**Cel ćwiczenia**:
Przekształć linie, zaczynając od tej, która zawiera „Click the 'Over”, i kończąc na ostatniej linii wierszy, w listę JSON z łańcuchami znaków, po jednym na każdą linię, z pominięciem pustych linii. Obrazy pomiń w odpowiedzi.

[Wpisy z pozycjami elementów]
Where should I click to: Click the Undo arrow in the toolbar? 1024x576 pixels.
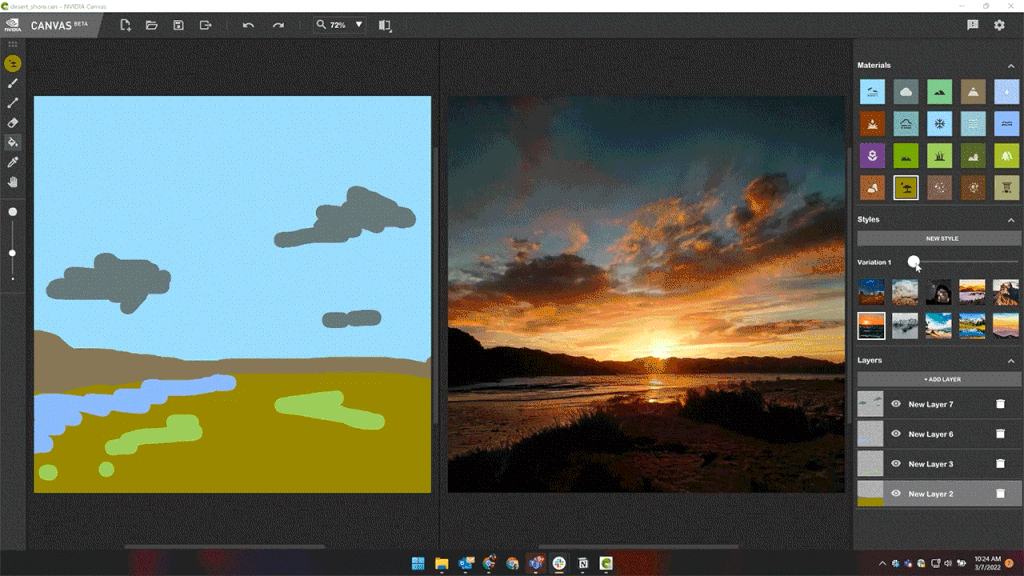coord(250,25)
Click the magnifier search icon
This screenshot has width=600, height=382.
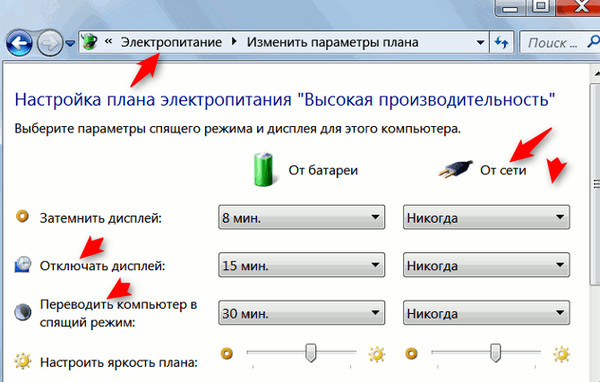(594, 42)
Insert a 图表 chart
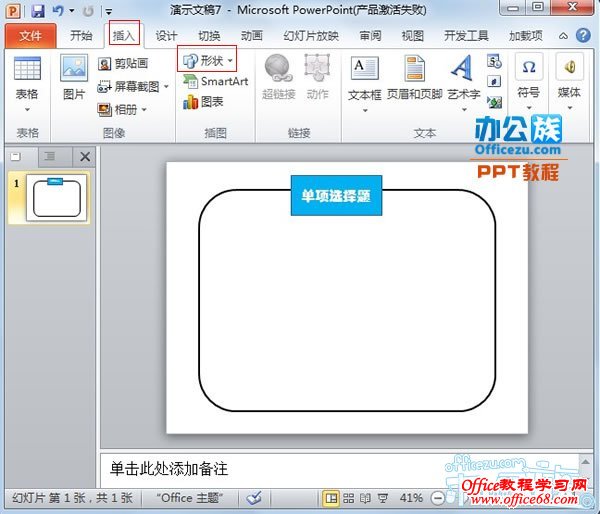Screen dimensions: 600x514 click(203, 102)
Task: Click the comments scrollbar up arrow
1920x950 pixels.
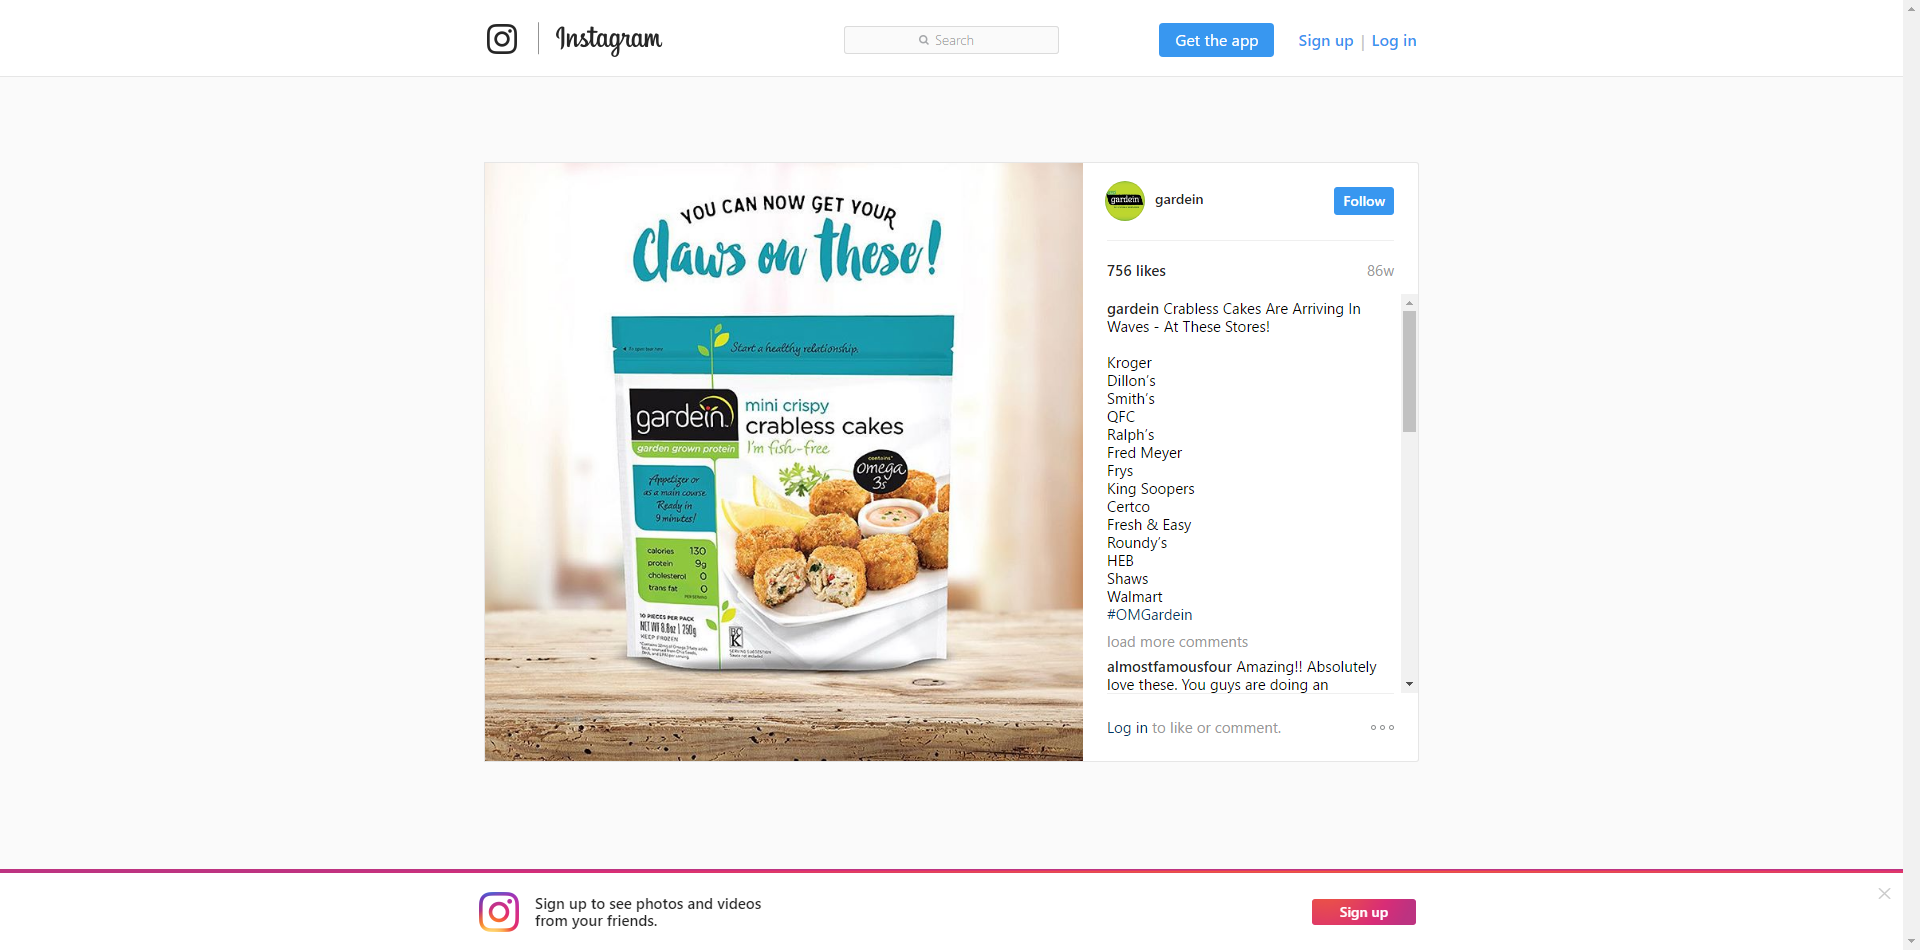Action: [x=1409, y=302]
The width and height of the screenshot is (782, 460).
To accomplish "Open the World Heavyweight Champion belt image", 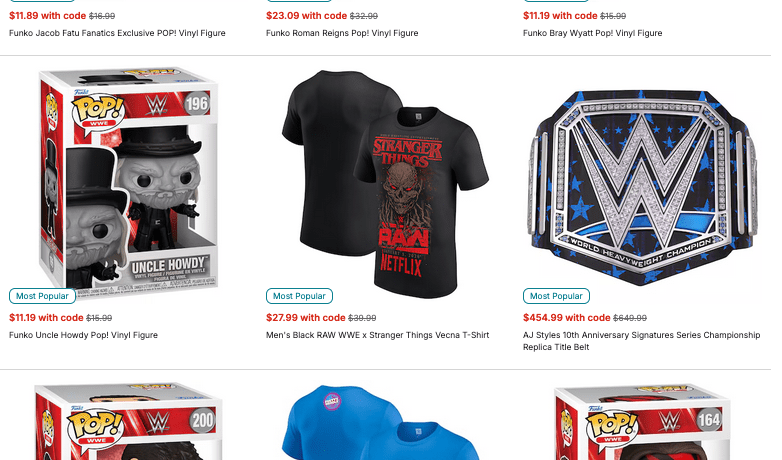I will coord(642,188).
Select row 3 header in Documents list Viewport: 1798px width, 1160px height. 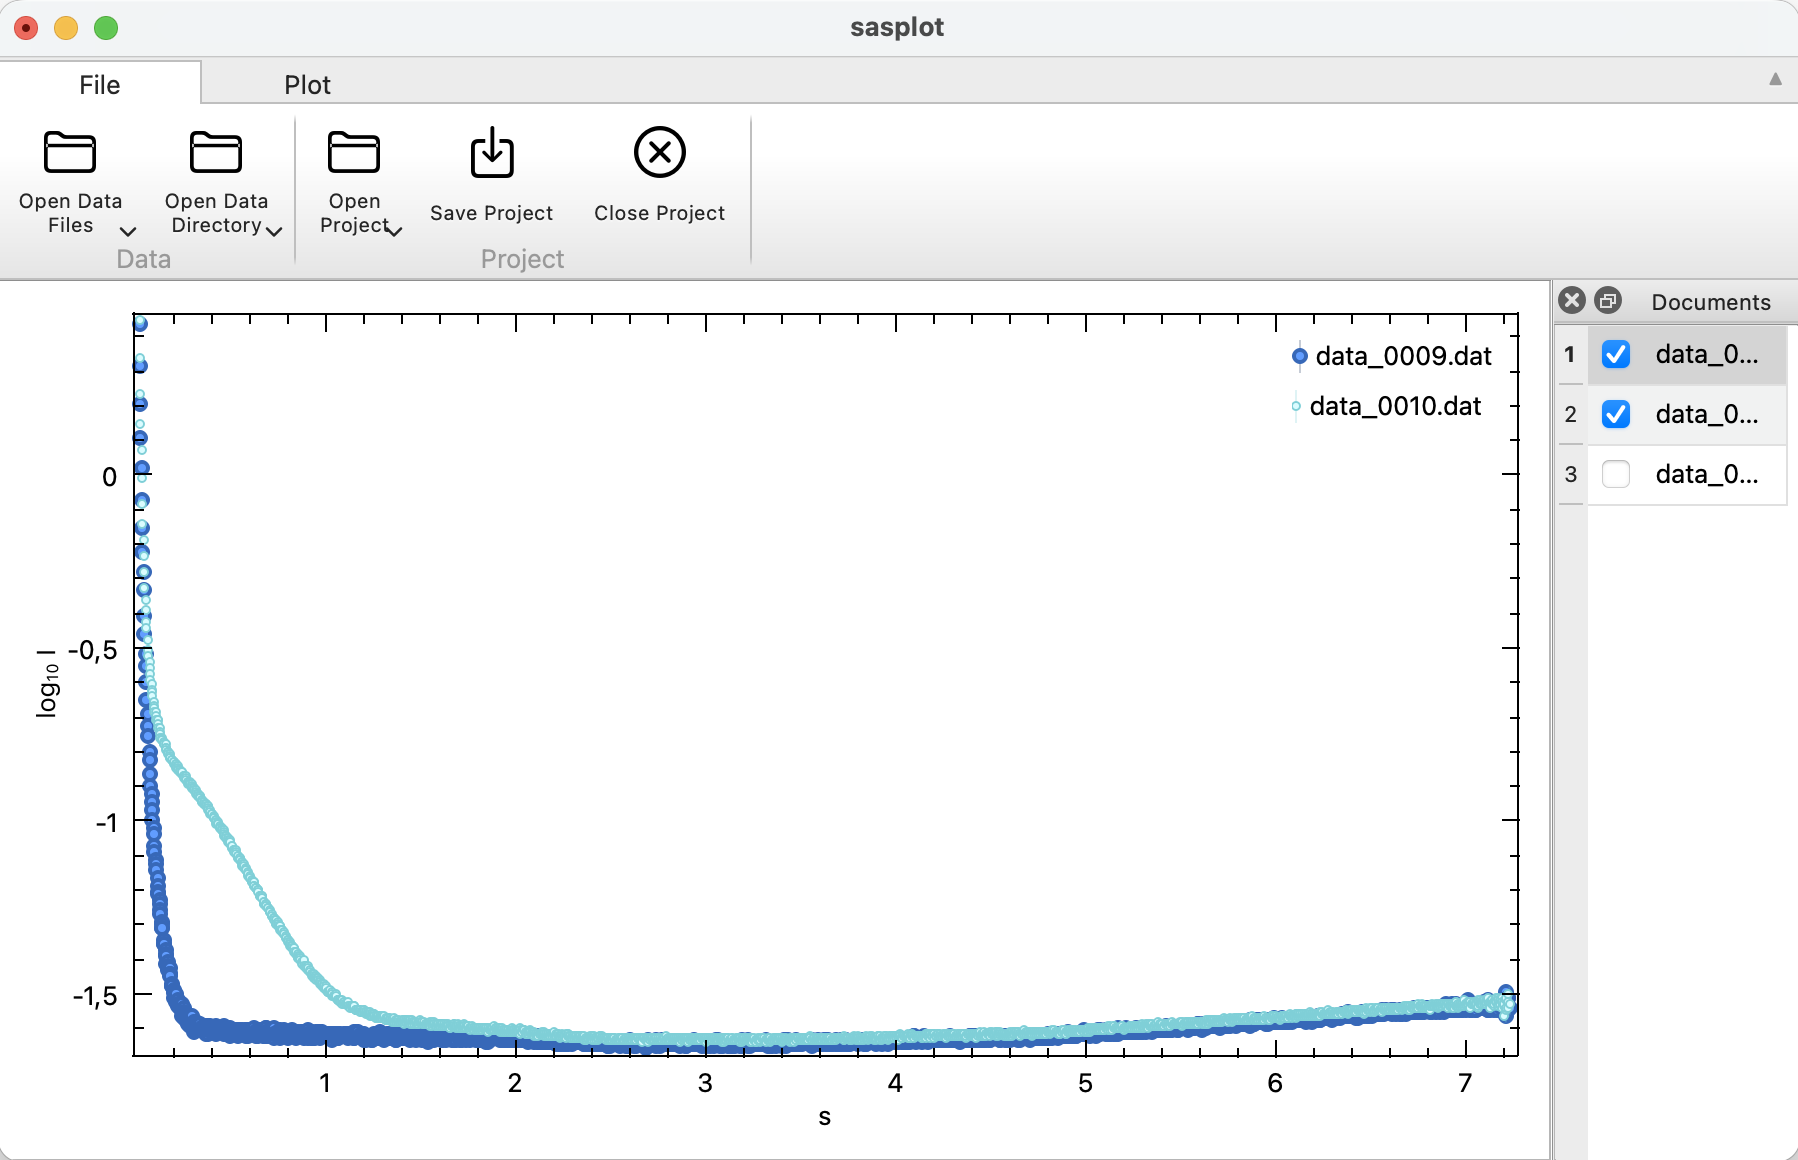coord(1570,474)
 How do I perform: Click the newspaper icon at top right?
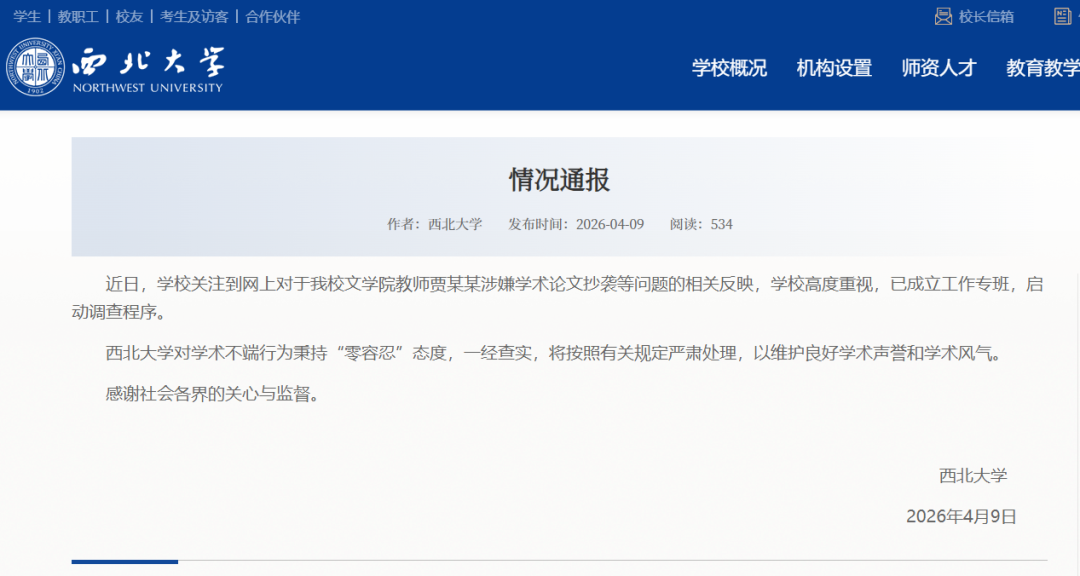click(1062, 16)
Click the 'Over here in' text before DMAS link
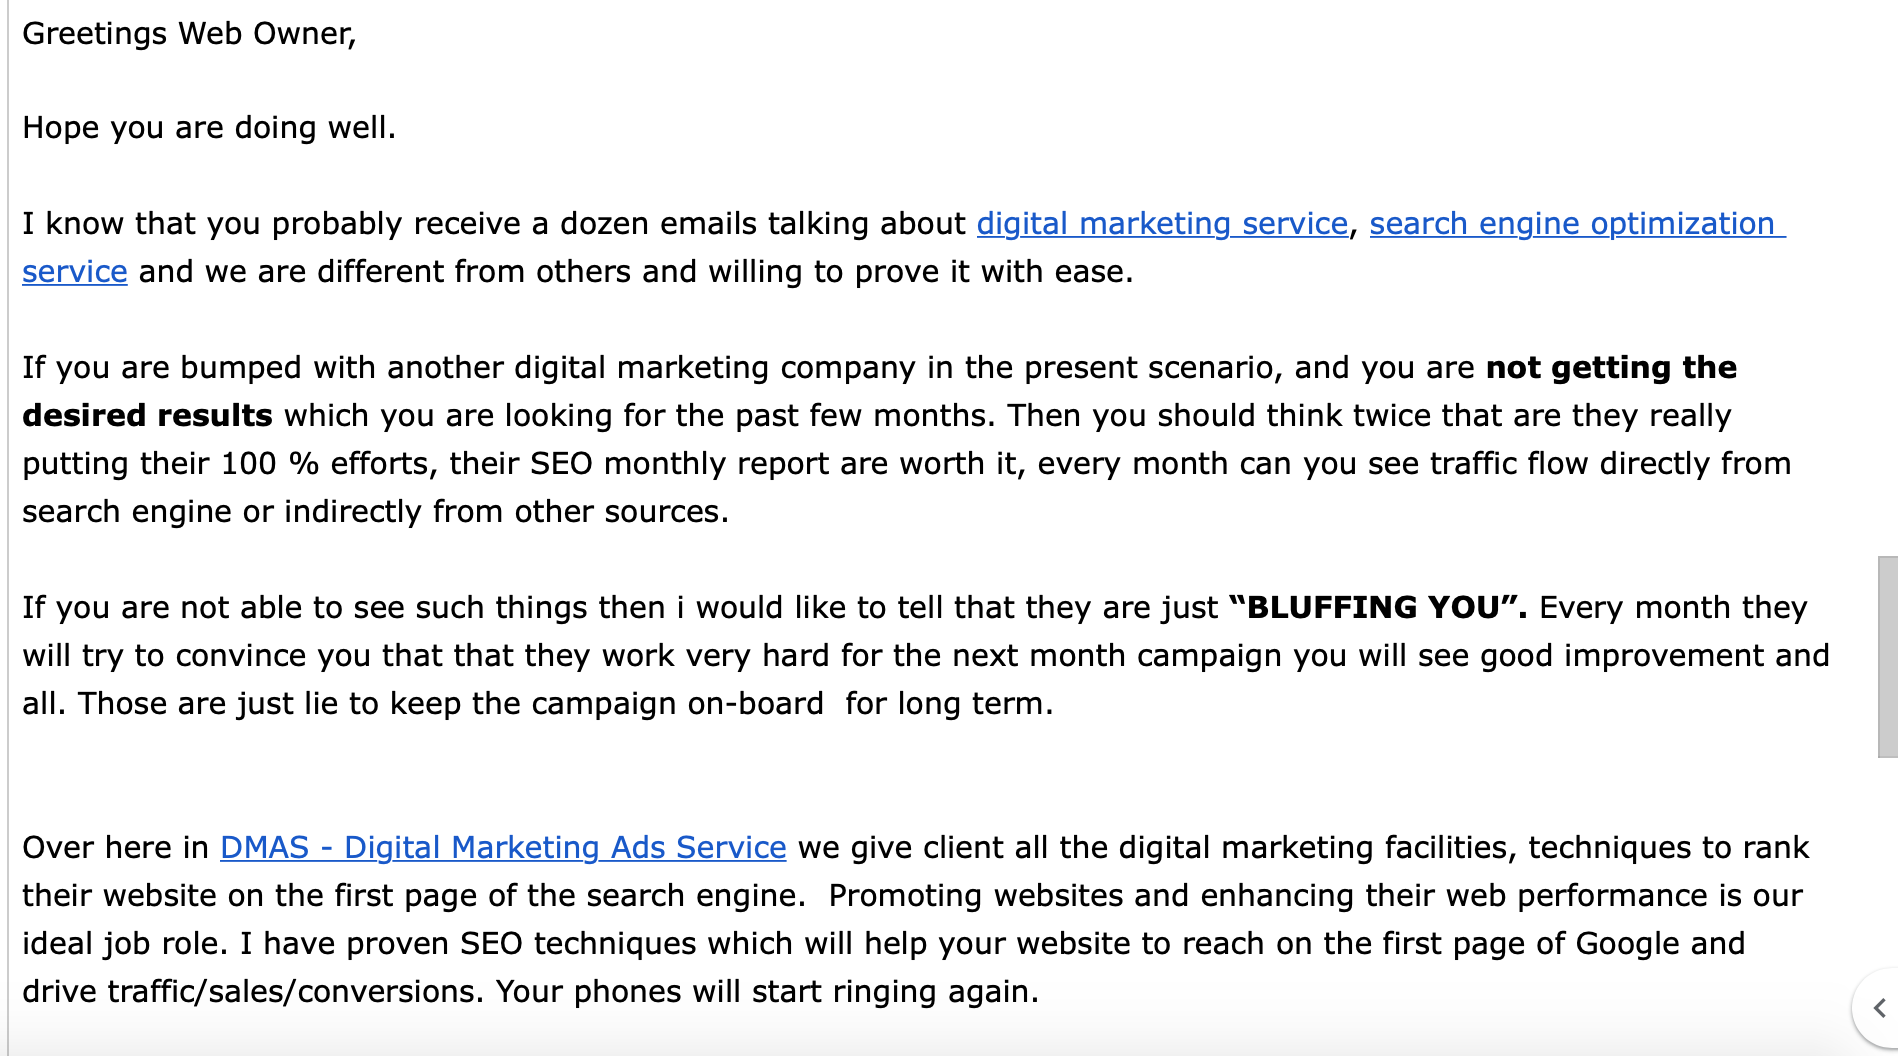Image resolution: width=1898 pixels, height=1056 pixels. click(x=115, y=848)
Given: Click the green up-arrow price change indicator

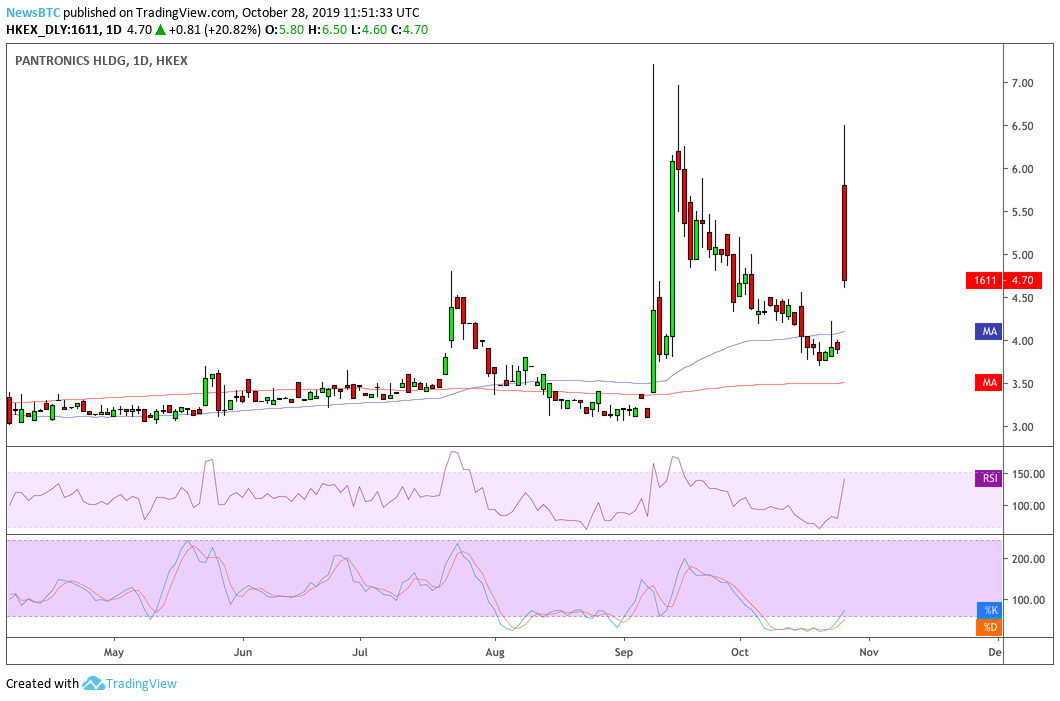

**Rozwiązanie zadania**:
[
  "Click the 'Over here in' text before DMAS link",
  "Image resolution: width=1898 pixels, height=1056 pixels. click(x=115, y=848)",
  "Given: Click the green up-arrow price change indicator"
]